なんと“ボンボン派”でおなじみのオタ友だちの家にパソコンが導入されたという速報だった! 放課後、彼女の家にパソコンを見に行く約束を取りつけ、帰宅するやいなや、私は秒で家を飛び出した。うちから彼女の家までは、塀を1枚乗り越えるだけというバツグンのアクセスの良さ! 早く検索したい思いで私は塀を乗り越え、手のひらにブロック塀の痕をつけたままクラスいち遅い足でバタバタと彼女のもとへ走った。

「パソコンは!!??」

 ひとんちにもかかわらず、ムダにでかい声がでてしまう。まぁまぁ、ちょうど起動しているよ、と落ち着いた様子で友達は案内してくれた。さすがだ……家にパソコンがある人は落ち着いている……。テクノロジーが人の心までも大きくさせる。新時代って感じだ。いいなぁ羨ましいなぁああ!! 緊張しながら通された部屋には、学校にあるパソコンと同じブラウン管に灰色の存在感のあるマシンが、専用のラックにどっしりと構えていた。おぉ……!!

「ねぇ、ちょっと検索したいことがあるんだけど……」

 激しい検索欲を引かれないようマイルドにして伝えると、彼女はサッパリと答えた。

「あぁ、これまだインターネットに繋がってないの」





 じゃあこのパソコンは今に使ってるのと聞くと、絵を描いているよ、と、慣れた様子でプロパティからペイントを開いて見せてくれた。

 うん、まぁ、すごいんだけどさ、絵なら昼間も一緒にノートに描いたじゃない。いつも紙に描いてるじゃない。ネット繋ごうよ、ネット……。押しかけておいてまぁまぁガッカリな表情で彼女のペイントの進捗を聞く。うんうん、ドットで絵を描くなんてすごいよね。私なんてせいぜいマリオのピクロスでキノコを描くことくらいしかできないよ。へぇ、バケツで塗り潰しが出来るんだね、すごいね。でもごめん……、私は検索がしたいのだよ……。

 しばらくして、またもビッグニュースが舞い込む。

 学年が1つ下のかわいい子の家に、パソコンが導入されたというのだ。おいおい、またネットに繋がってないってオチなんじゃないのか? ネットに繋がってないパソコンなんて、ただのブラウン管だよ? テレビも映らないしビデオも再生出来ないし……。ふうん、と疑いの目で速報を聞いていると、なんと、ちゃんとネットに繋がっていることが明らかになり私の態度は一変する。

「ねぇ、今日家に行ってもいい?」

 一度も遊びに行ったことがない年下の女の子の家に突然お邪魔しようとするなんて、検索欲は私のコミュ力までも改変させてしまうのだろうか。こんなに積極的に人の家に行こうとしたことはこの時以来一度もない。
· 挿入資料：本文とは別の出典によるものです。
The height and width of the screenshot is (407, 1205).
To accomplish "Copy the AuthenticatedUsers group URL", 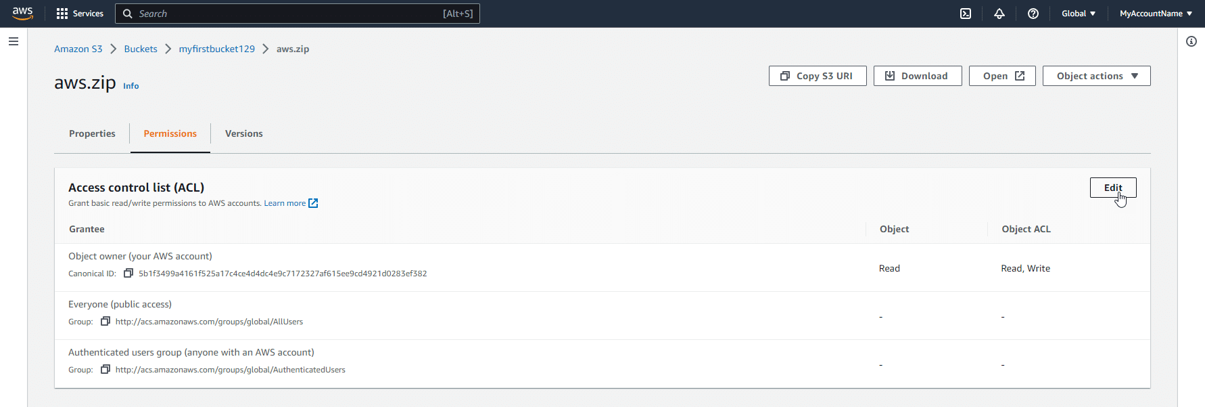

別にいいよ、と彼女は快く承諾してくれた。

 帰宅後、潮風で錆つき、もはや元々のピンク色だった頃の記憶をチャリ本人も忘れているに違いない肌触りの悪い自転車を飛ばして、パソコン少女の家へと向かう。

「パソコンは!!??」

 またも緊迫した表情で家へと押しかける。こっちだよ、と案内されると、そこにはYahoo!の検索画面が表示されたパソコンが!!! 繋がってる!! ネットに繋がってる!! もうその時点で勝ったも同然。感極まった私は検索の許可を彼女にとった。どうぞご自由に、とキーボード前の特等席を私に譲ってくれた。よし……、ついに検索のときがきた……!カタカタ……!

『ワンピース』

 検索!ぽち!

 そう、私が調べたかったのは漫画「ONE PIECE」について……! 大ハマりしている中、小学生の考察ではもう満足出来ず、とにかく情報が欲しかったのだ。そして出た検索結果!!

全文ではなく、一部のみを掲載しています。